• _Exercise brief_:
Copy out the lines between the one holding "You are a GUI" and the one holding "pos(725,341)", inclusive, with the requests kept in, and shift each coordinate in the answers by adding 46 to it.

• _Material_:
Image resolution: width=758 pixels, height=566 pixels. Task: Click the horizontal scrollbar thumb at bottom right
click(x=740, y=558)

...

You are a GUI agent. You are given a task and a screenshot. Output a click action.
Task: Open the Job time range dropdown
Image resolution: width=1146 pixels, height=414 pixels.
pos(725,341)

• _The result_:
You are a GUI agent. You are given a task and a screenshot. Output a click action.
Task: Open the Job time range dropdown
Image resolution: width=1146 pixels, height=414 pixels.
pos(771,387)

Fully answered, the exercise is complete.